[Stored dataset items]
______________________________

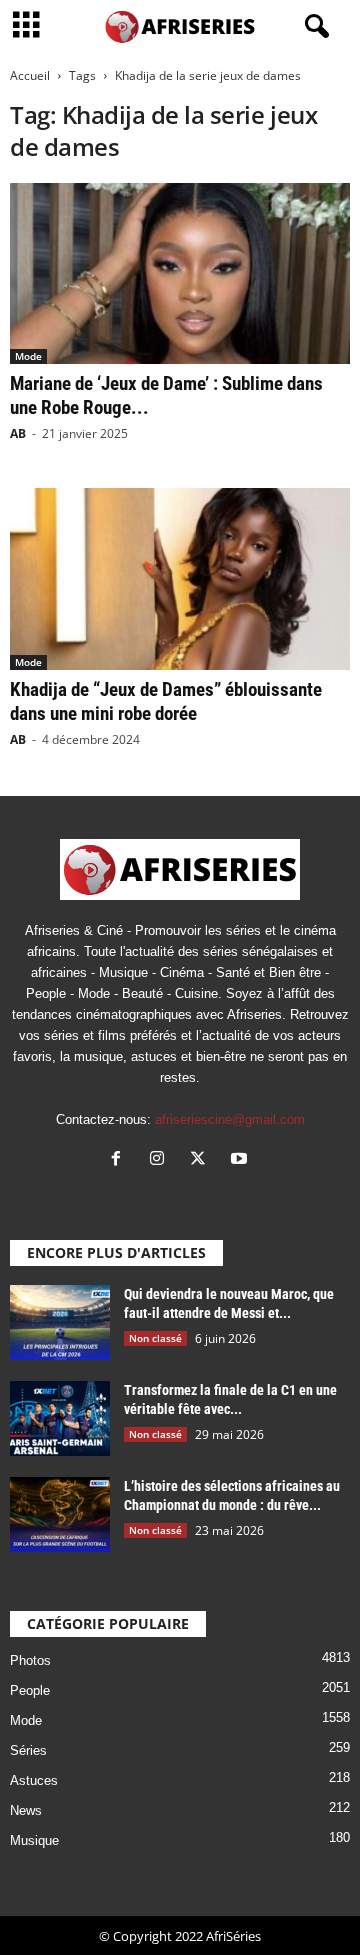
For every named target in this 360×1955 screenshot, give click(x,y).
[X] (202, 1160)
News (26, 1810)
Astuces (34, 1780)
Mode (28, 356)
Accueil (30, 75)
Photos (30, 1660)
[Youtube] (241, 1160)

______________________________

### YOUR GOAL:
Repeat, exactly and in full, all records above, but include no pictures.

### ANSWER SECTION:
For every named target in this 360×1955 screenshot, give click(x,y).
[X] (202, 1160)
News (26, 1810)
Astuces (34, 1780)
Mode (28, 356)
Accueil (30, 75)
Photos (30, 1660)
[Youtube] (241, 1160)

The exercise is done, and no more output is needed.